Son copain, se doutant de quelque chose, me le donne sans hésiter.
Sarocha ivre de rage, rouge de colère, me fixe droit dans les yeux et elle
me dit : « tu ne t’en tireras pas comme ça, je sais ou tu loges, prépares
toi au pire » elle est vraiment fâché, mieux vaut pas traîner par ici car
tout le monde nous regardent bizarrement, pour la discrétion, faudra
repasser.
À vrai dire malgrès mes avant-bras sur dévelloppés, je fais moins le malin, je flippe un peu. Elle est capable de venir faire ma fête avec ses pôtes.

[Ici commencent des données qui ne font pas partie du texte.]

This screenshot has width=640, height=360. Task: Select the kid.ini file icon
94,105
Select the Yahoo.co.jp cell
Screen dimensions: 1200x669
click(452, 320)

Demain, je me tire avec mon vélo à 6 heures du matin, je n’ai pas envie de
finir au fond d’un klong ouvert comme un poisson.
Le lendemain matin comme prévu, je roule en direction de Chiang-Raï, soulagé, très soulagé.
2 mois plus tard, je termine mon tour de
Thaïlande.
Mon histoire, ce n’est rien à côté d’un ami Grenoblois qui avait rencontré
une fille de bar à
Pattaya, il lui avait envoyé 500 euros par mois pendant
un an, il avait emprunté 20000 euros en
France pour construire la maison de
sa copine dans l’Isan. Une fois la maison achevée, sa copine lui avait bien
fait comprendre qu’il était indésirable. À l’heure actuel, il trime pour rembourser sa dette.
Conclusion: Trouver la perle rare en
France est facile, en
Thaïlande, c'est loin d'être gagné.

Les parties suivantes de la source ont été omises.